Обычай, о котором толковал Сванте, выполнить здесь и сейчас со всеми тонкостями было невозможно, но собравшимся было не до неукоснительного соблюдения предковских заветов, больше всего их волновал результат, потому что здесь и немедленно они желали узнать, кто взывает к их верности – подлинный король, его дух или смертный проходимец.
Альберик Фагерхольм не славился, как отчаянный поединщик или, тем более, берсерк, так что ему понадобилось определенное усилие воли, чтобы пропускать мимо ушей глумливые выкрики. Он верил в свою удачу: когда клинок окрасится кровью чужака, все, как один, прокричат Северного Волка новым конунгом, а тот непременно щедро вознаградит старшего Альриксона, золотом, землями или званием сотника. Рано или поздно наступает возраст, когда даже самому почтительному сыну становится тесно в отцовском доме, и хоть Альберик всегда старался угодить родителям, неприятно было нарываться на окрик, а то и подзатыльник, будто не был он зрелым мужчиной, воином, супругом и отцом.
Под руководством старого калеки на мощеном дворе расстелили два чьих-то святочных плаща, придавив по углам булыжниками, один – травянисто-зеленый, другой – бледно-синий, цвета были выбраны с тем расчетом, чтобы пятна крови были сразу же заметны. Эти куски ткани ограничивали свободу передвижения бойцов, по всей строгости проигравшим мог быть объявлен тот, кто заступил за край, но не сегодня – людям Севера требовались более серьезные доказательства расположения Создателя.
Пазуху Альберика приятно оттягивал кошель с несколькими драгоценными безделушками, взятыми минувшей ночью в изнасилованной нищебродами столице. Он поискал глазами кого-нибудь из младших братьев, надеясь, что те проберутся в передние ряды, чтобы стать свидетелями его подвига, и с облегчением встретил взгляд Готфрида.
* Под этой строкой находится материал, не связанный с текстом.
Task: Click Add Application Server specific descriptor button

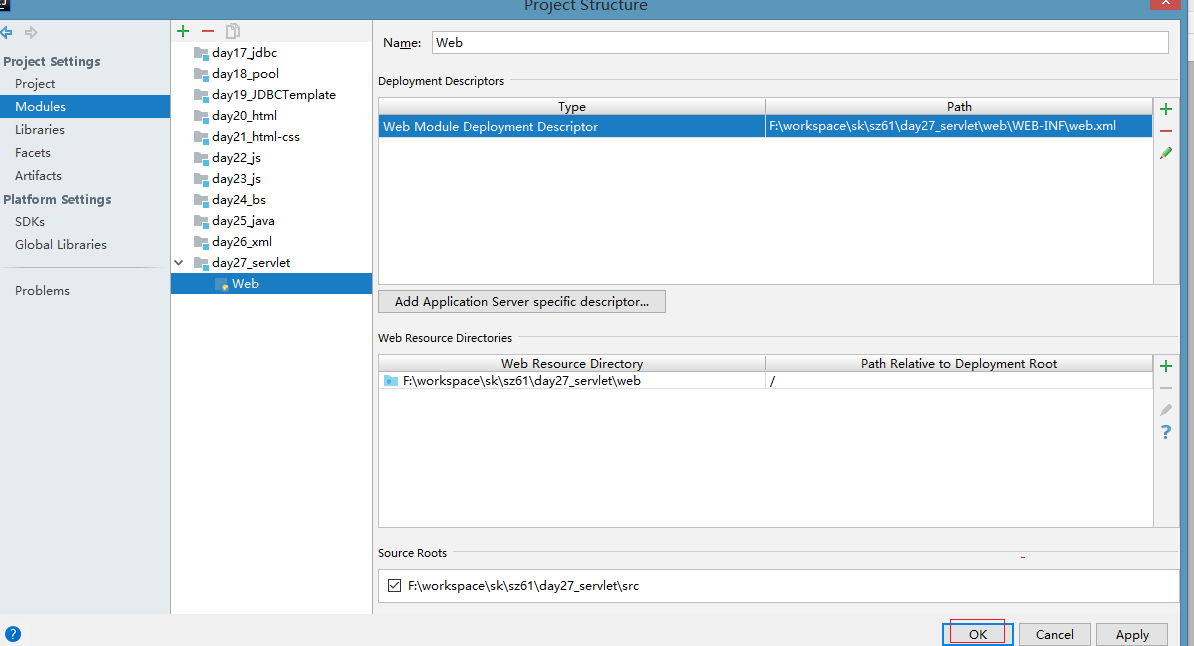Action: click(x=522, y=302)
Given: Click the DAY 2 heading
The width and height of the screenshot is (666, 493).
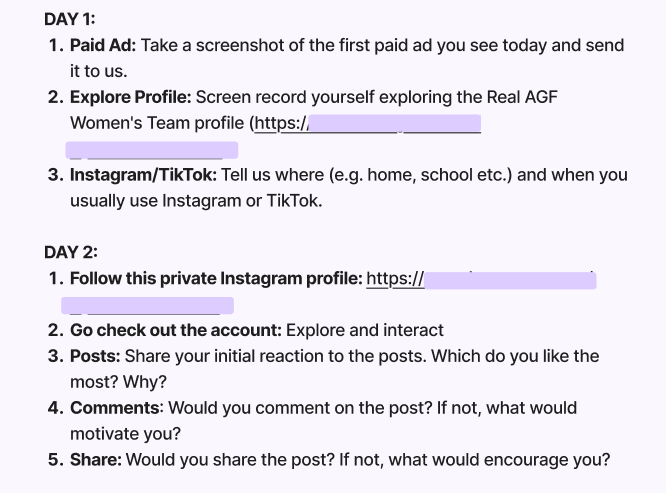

Не то чтобы тот горел восторгом, но явного неодобрения не выражал тоже, тонкие губы собраны в нитку – никогда ему случалось сболтнуть лишнего. Если и бывал он бит старым сотником, то не за слова, а лишь за деяния.
- Здесь ожерелье для Гринхильд. Отцу там… - втискивая в ладонь Готфрида свои трофеи, Альберик понял, что будто сам себе пророчит поражение. И то сказать, в драке до первой крови! – Чтоб не рассыпались, - спохватившись, домовито пояснил он.
Костыли Окорока противно проскребли по мостовой, когда он встал между плащами, а лучше сказать, повис на деревяшках, словно огородное чучело.
- Надо осмотреть оружие. Ни на мече, ни на щите, ни на теле не дозволены урды или иные колдовские знаки. А раз мы тут спорим о злых духах, так покажите мне заодно и свои симболоны.
Старик держался так, будто сага о сегодняшних событиях должна была носить его имя, а вовсе не какого-то там Олафа Сильного или, тем более, Альберика Деревяшки.
- Поединок начнется по моему знаку и будет продолжаться до первой пролитой крови. Прихлопнутые комары, хе-хе, не в счет. Как поступить с проигравшим, решает победитель; за побежденным остается право выкупить живот.
Передав Сванте свое оружие, Фагерхольм, не чинясь, снял рубаху, демонстрируя чистую кожу торса и серебряный медальон на витом кожаном шнурке. Окорок, тем не менее, велел ему дважды повернуться кругом, будто выбирал невольника поздоровее при дележе добычи, чуть не ткнувшись между лопаток Альберику своей носопыркой. Тот готов был побожиться, что старик что-то вынюхивает, хотя Создатель ведает, какие такие тайные ароматы могло источать мужское тело, которое накануне изрядно потело и вообще давно тосковало по хорошей бане.